Unless you’re hiring editors, in which case, ask me.
This particular poem was about the process of becoming a butterfly, but as a human. It’s about realizing, “Hey, I’ve changed. It kind of hurts and it’s kind of amazing. I am the butterfly too. It’s not just her. It’s not just him. It’s me too. How cool.”
Lately I get tears in my eyes whenever I speak about Scarlet. It’s my way. I prefer it to nervous nausea and I prefer it to anger. It’s when I speak about the good and it’s when I speak about the bad – like other kids in class being mean in ways that wouldn’t ever occur to my daughter. She really is made of light and love, and a hearty dose of normal, school-age brattiness. That’s ok too. Sometimes I have to leave the school playground, even when things are peachy and she’s got her legs swinging to the sky, while being pushed by a loving teacher. I have to leave because that’s ending. And when I do see her playing alone or being a victim of mean words, or doling out the mean words, which happens, I have to leave then because that’s something beginning.

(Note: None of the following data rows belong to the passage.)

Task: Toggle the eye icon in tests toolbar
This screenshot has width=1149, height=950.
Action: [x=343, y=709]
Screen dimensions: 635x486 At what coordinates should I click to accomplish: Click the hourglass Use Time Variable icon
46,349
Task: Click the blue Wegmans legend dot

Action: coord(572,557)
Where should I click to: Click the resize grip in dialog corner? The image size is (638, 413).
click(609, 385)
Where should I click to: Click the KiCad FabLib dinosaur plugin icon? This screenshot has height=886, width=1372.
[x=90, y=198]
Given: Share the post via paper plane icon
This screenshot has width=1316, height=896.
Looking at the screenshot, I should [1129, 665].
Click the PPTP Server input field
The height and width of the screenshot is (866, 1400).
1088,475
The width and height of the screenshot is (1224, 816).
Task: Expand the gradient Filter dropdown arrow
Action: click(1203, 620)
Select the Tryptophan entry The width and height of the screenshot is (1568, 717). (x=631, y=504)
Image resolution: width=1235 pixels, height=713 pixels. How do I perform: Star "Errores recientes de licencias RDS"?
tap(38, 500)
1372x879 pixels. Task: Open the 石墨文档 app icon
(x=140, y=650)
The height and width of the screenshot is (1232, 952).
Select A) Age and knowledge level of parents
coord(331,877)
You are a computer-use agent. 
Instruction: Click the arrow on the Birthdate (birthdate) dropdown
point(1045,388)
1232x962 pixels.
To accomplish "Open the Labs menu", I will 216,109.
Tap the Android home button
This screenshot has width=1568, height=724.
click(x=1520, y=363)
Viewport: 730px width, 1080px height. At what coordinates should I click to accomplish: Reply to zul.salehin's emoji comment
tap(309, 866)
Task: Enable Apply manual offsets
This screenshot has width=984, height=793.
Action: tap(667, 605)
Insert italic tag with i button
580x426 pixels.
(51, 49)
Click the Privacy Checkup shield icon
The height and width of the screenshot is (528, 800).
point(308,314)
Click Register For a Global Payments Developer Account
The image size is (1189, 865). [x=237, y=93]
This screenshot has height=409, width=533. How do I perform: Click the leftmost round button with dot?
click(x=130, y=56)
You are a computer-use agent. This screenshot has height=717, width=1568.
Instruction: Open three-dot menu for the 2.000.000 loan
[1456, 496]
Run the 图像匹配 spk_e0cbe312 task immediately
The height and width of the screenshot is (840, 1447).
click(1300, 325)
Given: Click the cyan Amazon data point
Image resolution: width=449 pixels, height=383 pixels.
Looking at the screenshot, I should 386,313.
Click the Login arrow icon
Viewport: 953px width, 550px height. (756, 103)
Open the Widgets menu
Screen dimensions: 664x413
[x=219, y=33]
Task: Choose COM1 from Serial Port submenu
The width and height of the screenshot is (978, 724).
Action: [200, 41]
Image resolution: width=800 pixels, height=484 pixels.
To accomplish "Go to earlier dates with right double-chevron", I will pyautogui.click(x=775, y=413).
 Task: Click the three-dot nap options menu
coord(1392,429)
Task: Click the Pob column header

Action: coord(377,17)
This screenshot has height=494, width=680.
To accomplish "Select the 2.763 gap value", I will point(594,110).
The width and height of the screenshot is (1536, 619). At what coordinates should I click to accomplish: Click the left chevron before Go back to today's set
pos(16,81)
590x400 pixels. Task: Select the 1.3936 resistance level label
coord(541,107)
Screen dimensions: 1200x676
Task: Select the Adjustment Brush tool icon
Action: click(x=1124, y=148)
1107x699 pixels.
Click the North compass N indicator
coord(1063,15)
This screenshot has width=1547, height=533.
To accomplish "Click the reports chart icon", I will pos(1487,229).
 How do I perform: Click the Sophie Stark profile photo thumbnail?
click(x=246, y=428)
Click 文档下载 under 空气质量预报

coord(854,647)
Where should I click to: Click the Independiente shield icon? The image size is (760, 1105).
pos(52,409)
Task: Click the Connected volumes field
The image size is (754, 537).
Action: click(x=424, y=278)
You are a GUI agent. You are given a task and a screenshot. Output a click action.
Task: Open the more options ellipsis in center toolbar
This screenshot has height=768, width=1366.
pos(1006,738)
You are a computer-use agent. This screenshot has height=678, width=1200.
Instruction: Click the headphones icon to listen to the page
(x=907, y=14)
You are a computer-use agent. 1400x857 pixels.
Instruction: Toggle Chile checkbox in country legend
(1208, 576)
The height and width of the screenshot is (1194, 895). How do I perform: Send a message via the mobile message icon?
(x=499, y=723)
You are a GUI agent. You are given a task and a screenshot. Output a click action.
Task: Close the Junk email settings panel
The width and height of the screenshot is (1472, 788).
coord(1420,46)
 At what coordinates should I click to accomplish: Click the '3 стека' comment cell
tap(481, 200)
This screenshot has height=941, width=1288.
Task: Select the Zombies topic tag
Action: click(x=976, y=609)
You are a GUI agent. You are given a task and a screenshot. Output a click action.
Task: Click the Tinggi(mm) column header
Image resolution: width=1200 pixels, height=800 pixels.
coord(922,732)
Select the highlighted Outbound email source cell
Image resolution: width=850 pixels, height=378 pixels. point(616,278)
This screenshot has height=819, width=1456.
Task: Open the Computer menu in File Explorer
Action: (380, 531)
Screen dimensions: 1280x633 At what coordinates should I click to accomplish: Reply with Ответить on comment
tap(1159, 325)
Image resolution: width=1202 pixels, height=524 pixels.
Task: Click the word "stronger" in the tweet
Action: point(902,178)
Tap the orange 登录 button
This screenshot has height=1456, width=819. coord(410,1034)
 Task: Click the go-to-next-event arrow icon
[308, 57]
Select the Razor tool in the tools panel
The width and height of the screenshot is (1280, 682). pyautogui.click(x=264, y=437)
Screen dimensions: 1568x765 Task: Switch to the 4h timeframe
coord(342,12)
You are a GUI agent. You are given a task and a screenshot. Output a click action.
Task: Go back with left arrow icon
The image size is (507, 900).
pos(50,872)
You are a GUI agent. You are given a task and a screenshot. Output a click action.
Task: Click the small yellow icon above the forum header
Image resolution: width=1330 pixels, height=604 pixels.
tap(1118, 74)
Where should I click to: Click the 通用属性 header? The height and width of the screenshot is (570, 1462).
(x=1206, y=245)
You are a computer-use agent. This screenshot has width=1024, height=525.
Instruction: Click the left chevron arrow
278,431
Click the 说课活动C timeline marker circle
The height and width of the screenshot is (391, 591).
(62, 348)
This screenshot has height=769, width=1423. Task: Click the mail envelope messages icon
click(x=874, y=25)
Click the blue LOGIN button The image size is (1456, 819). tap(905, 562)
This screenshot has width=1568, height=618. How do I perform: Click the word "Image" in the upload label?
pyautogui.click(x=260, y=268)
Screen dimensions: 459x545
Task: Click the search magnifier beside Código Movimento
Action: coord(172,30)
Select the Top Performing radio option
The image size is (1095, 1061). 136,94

I’ve made it no secret that her transition to kindergarten experience is affecting me so much more because of where I was at her age – my father having been gone a year, and on the brink of having a new home, new siblings, new school, and a new dad whose voice is so deep I thought he was James Earl Jones. And I’ve made it only a secret to her how much I sometimes struggle, because my story is not her story, my pain is not her pain, and I will not take away a shred of this experience from her. I won’t.
Last week we had kindergarten orientation. I was nervous. I didn’t even eat breakfast which usually only happens if I’m afraid that something is so scary or heady that there’s even a chance I might lose my breakfast. Which is not what happens and not what I thought, but I was nervous! In that way that I didn’t feel completely safe, but I did feel like I was in a safe space. On the three minute drive there, Scarlet confessed that she was feeling a little scared. I told her that I get scared for a lot of things too, like photo jobs, writing jobs and blog conferences. I told her I was going to a Blogging School (BlogU) soon and that I was very scared. And I told her I got scared as a mother too. She said, “Of all of your jobs, being Mama is my favorite.” Me too, kid.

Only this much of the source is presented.